Nicolas Sarkozy a indiqué que l'expérimentation du Contrat de transition professionnelle (CTP), lancée en 2006 pour aider les licenciés économiques à se reclasser, serait étendue aux "bassins d'emploi qui seront les plus touchés par des difficultés économiques". Il souhaite donc que le gouvernement "examine immédiatement la généralisation d'un dispositif qui s'inspirerait du contrat de transition professionnelle, en dialogue avec les partenaires sociaux, pour remplacer la convention de reclassement personnalisée, qui ne marche pas".

Sécurité sociale professionnelle: Sarkozy promet du concret
Le Président s'est engagé à prendre des "décisions pour la fin de l'année" afin de mettre sur pied une sécurité sociale professionnelle. "Pour promouvoir l'emploi d'aujourd'hui, il nous faut tout à la fois créer une véritable sécurité sociale professionnelle, en sécurisant mieux les parcours professionnels et proposer des solutions immédiates et concrètes aux situations difficiles qui vont se présenter sur le terrain."

Travail à domicile: mesure fiscale
Le chef de l'Etat a évoqué, mardi à Rethel, la possibilité de mettre en place une avance sur le crédit d'impôt dont bénéficient les employeurs de salariés pour des services à domicile. "Dans le champ des services à la personne, il existe aussi des freins à faire sauter. Certains ménages renoncent à recourir à ces services car cela constitue une charge immédiate lourde, qui ne leur est remboursée que l'année suivante sous forme de crédit d'impôt", a déclaré le chef de l'Etat. "Je demande qu'on envisage d'aider ces ménages en leur consentant une avance sur ce crédit d'impôt."
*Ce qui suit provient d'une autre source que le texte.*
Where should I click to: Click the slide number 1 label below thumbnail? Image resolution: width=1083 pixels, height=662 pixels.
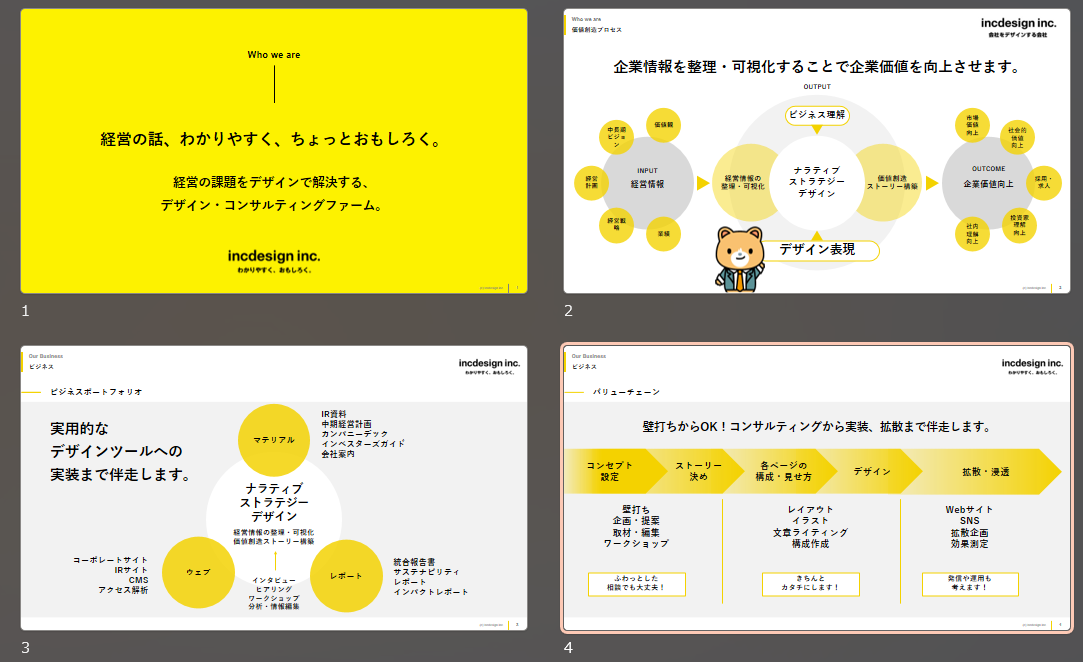pyautogui.click(x=26, y=311)
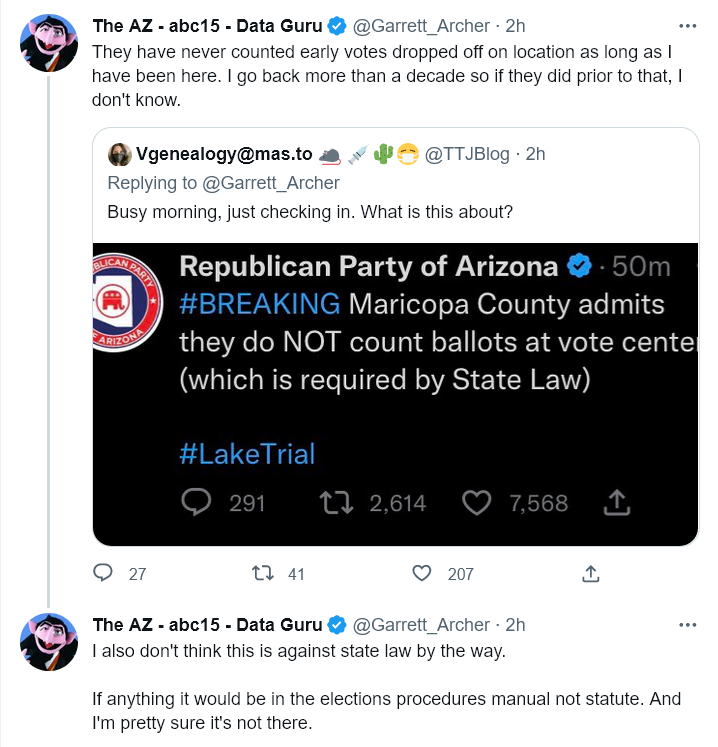Viewport: 718px width, 747px height.
Task: Click verified badge on second tweet author
Action: [337, 625]
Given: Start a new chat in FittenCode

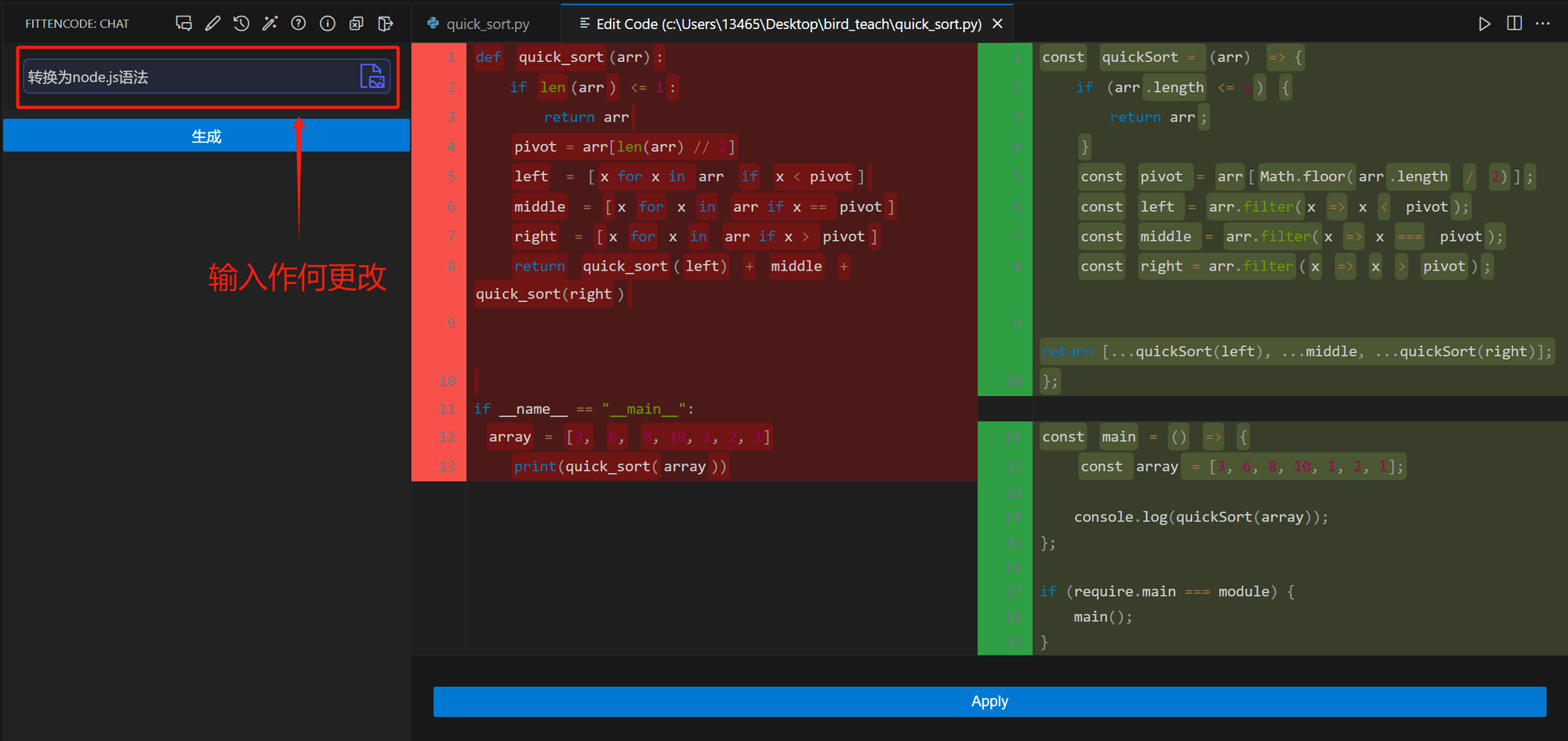Looking at the screenshot, I should click(x=183, y=24).
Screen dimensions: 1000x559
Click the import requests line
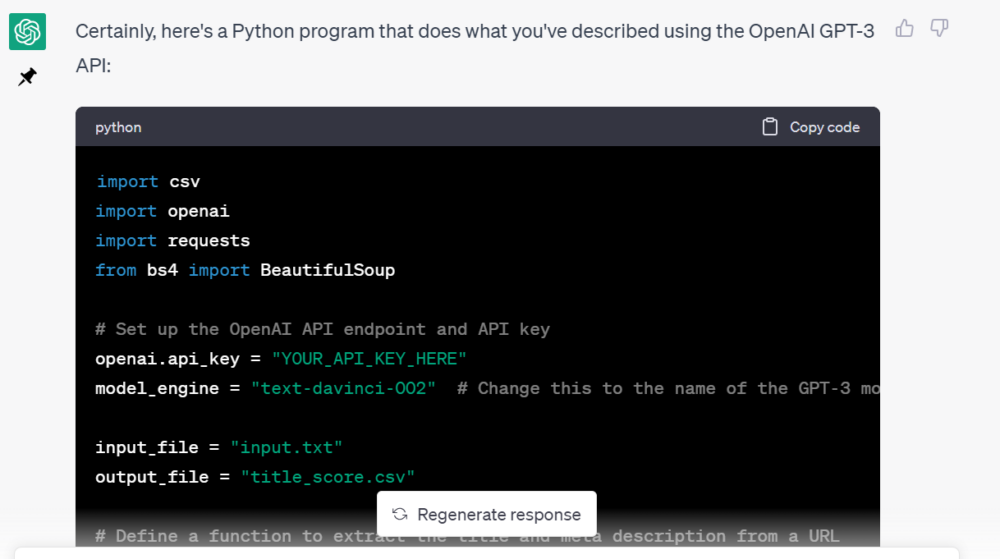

Chômage: simplifier l'indemnisation
Nicolas Sarkozy a proposé de "simplifier les filières d'indemnisation" des chômeurs, avec la mise en place d'une "filière unique" qui permettrait aux demandeurs d'emploi, après six mois de cotisations, "d'accumuler progressivement des droits".

Une mise en garde aux entreprises
Nicolas Sarkozy a assuré que le gouvernement serait "intraitable" envers les entreprises qui utiliseront la crise pour justifier des réductions d'effectifs "qui n'ont rien à voir avec elle" : "J'en profite pour dire aux entreprises, à toutes les entreprises, que je n'accepterai pas les stratégies cyniques et opportunistes", a averti le président de la République.

Réunion dans un mois avec les partenaires sociaux
Nicolas Sarkozy a précisé qu'il organiserait une réunion "dans un mois" avec les partenaires sociaux pour faire le point sur l'ensemble des négociations sociales qui doivent impérativement se conclure "avant la fin de l'annnée".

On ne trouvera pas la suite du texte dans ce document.